Several studies correlated the aberrant expression of markers to clinical outcomes: CD117, HLA-DR, and CD33 were found to be independent prognostic factors for decreased progression-free survival (5861), and the expression of CD200 and CD307 are related to decreased overall survival and poor prognosis, correspondingly (6265). According to Sanoja-Flores et al., circulating malignant PCs in patients with MM display decreased levels of activation/differentiation-associated antigens such as CD27, Vs38c, and Ki67 (a proliferation marker) (66). Other maturation-associated antigens previously reported to be aberrantly expressed in MM, such as CD19, CD20, and CD45, were found to have no significant differences in the phenotypic profile of peripheral blood versus BM neoplastic plasma cells (66). These findings suggest that antigen expression levels in circulating and BM PCs differ in MM patients, and more research is needed to fully characterize these differences (Figure 2).

Figure 2
Illustration comparing normal and abnormal profiling on plasma cells (PCs) and multiple myeloma (MM) cells. Normal profiling includes markers like CD81+, CD27+, and sIgK+/sIgλ+. Abnormal profiling in MM includes markers like CD56+, CD27-/dim, and cIgλ+ in amyloidosis. The image shows a cell with labeled antibodies CD138, CD45, and CD38.

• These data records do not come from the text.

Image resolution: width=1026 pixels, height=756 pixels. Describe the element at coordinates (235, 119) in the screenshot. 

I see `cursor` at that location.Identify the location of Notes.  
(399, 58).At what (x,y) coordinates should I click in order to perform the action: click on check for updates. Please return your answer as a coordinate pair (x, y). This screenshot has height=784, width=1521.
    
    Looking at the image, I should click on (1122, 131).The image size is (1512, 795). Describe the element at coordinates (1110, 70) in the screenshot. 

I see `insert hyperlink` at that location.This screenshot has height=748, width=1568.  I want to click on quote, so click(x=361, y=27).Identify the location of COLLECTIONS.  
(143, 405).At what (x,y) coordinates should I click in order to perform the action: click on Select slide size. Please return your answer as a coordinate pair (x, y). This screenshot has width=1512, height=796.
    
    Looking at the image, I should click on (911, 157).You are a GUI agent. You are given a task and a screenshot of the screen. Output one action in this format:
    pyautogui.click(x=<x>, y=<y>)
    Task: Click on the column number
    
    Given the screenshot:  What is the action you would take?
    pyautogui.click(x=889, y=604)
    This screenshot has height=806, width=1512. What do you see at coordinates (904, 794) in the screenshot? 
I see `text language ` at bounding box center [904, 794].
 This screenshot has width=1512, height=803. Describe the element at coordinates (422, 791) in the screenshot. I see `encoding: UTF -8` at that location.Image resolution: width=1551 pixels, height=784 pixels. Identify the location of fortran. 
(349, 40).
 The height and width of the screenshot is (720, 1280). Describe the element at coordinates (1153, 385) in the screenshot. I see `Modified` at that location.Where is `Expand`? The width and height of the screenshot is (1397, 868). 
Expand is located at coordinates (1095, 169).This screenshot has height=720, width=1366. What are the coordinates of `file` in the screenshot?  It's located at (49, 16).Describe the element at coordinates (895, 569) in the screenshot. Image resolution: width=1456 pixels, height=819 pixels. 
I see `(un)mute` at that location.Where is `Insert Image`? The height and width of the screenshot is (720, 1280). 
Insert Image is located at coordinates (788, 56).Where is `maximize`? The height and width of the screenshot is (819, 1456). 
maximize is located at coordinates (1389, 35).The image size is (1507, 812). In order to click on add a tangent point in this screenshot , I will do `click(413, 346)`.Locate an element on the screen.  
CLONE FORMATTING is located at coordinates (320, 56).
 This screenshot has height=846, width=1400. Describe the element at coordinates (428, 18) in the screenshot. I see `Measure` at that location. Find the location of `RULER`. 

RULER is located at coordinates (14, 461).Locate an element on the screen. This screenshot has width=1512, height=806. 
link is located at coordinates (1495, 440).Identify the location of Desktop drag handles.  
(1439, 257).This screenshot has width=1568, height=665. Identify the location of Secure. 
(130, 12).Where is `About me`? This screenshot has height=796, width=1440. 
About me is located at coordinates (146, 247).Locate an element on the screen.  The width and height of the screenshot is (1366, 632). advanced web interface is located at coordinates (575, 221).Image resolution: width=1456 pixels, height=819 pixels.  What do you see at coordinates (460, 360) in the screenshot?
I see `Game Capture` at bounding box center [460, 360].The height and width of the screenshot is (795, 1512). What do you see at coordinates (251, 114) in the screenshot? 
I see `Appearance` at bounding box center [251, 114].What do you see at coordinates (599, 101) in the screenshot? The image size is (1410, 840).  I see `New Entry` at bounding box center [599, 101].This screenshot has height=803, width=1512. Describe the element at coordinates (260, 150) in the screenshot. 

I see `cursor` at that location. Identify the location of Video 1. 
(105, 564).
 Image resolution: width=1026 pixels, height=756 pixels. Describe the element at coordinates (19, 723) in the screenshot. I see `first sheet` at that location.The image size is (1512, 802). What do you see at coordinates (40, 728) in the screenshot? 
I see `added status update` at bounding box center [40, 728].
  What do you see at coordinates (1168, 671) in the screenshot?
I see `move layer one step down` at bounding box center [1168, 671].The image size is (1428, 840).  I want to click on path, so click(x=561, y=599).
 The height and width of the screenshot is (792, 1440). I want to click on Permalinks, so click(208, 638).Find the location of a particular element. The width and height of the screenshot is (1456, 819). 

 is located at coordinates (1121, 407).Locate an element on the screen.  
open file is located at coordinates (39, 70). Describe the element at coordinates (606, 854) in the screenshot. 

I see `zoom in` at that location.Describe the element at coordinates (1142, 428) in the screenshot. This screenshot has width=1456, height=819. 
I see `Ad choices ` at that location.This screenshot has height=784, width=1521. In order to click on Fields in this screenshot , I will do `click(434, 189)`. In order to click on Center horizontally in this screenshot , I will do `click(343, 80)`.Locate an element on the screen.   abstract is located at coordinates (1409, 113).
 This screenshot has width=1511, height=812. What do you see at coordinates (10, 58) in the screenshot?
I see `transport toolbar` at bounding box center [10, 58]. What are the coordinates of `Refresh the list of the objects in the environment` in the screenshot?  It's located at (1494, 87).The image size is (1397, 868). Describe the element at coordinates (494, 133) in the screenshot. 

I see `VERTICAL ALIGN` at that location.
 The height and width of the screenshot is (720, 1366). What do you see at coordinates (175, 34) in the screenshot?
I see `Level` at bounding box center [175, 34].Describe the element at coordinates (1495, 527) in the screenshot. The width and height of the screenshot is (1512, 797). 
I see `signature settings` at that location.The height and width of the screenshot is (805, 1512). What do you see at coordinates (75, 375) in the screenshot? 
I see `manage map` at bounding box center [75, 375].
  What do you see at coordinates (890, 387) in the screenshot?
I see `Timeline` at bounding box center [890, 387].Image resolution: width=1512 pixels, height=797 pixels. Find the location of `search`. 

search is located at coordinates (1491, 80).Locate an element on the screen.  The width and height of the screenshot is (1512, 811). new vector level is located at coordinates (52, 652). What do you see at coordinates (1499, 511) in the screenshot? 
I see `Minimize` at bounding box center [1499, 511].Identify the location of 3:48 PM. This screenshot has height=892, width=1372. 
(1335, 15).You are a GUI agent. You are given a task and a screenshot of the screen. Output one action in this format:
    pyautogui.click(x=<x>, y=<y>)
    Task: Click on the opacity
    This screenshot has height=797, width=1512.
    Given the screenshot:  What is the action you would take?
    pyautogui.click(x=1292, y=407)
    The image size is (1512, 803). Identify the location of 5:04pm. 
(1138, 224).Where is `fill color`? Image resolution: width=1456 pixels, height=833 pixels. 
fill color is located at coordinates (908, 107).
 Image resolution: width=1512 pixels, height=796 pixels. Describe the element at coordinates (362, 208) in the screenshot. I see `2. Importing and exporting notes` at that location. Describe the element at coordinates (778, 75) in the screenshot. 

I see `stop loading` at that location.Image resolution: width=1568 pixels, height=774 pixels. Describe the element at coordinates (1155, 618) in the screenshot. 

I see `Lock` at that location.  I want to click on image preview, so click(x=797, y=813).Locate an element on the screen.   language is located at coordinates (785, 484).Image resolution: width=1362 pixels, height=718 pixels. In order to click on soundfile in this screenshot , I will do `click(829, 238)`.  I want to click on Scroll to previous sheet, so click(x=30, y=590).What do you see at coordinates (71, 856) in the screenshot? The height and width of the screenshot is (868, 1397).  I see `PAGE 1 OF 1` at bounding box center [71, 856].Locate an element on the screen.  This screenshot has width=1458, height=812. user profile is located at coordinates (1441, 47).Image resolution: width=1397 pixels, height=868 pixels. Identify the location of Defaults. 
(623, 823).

Figure 2. Normal versus malignant plasma cells. Comparison of marker expressions for immunophenotyping purposes.

2.2 Major immune populations and gating strategy

To clarify immune cell subset accumulation and its influence on immune system homeostasis, researchers have employed a range of immunological models, encompassing diverse methodologies and approaches beyond immune cell markers. These models aid in unraveling the complex dynamics and effects of specific immune cell subsets on overall immune system balance. For example, the accumulation of terminally differentiated effector memory T-cells (TEMRA), which are identified as CD3+, CD4+/CD8+, CD127+/dim, CD27-, CD45RA+, and CCR7-, may indicate the exhaustion or malfunction of some immune subsets such as NK cells. Another example is related to the difference in the pattern expression of mature NK cells and early NK cells, which are CD56+/CD16+ and CD56++/CD16-, respectively. Such findings are important in understanding how immune cells can contribute to tumor progression and for developing new strategies for treating cancer (Figures 3, 4).

Figure 3
Flowchart illustrating the differentiation of CD45+ cells into various subsets. It begins with basophiles, neutrophils, eosinophils, CD3+, CD56 T-cells, NKT-cells, B-cells, T-cells, and different monocytes. Specific markers like CD3, CD19, CD33, CD11b, and HLA-DR+ are used to differentiate subsets such as naïve B-cells, memory B-cells, plasmablast B-cells, CD4 and CD8 T-cells, and pDCs.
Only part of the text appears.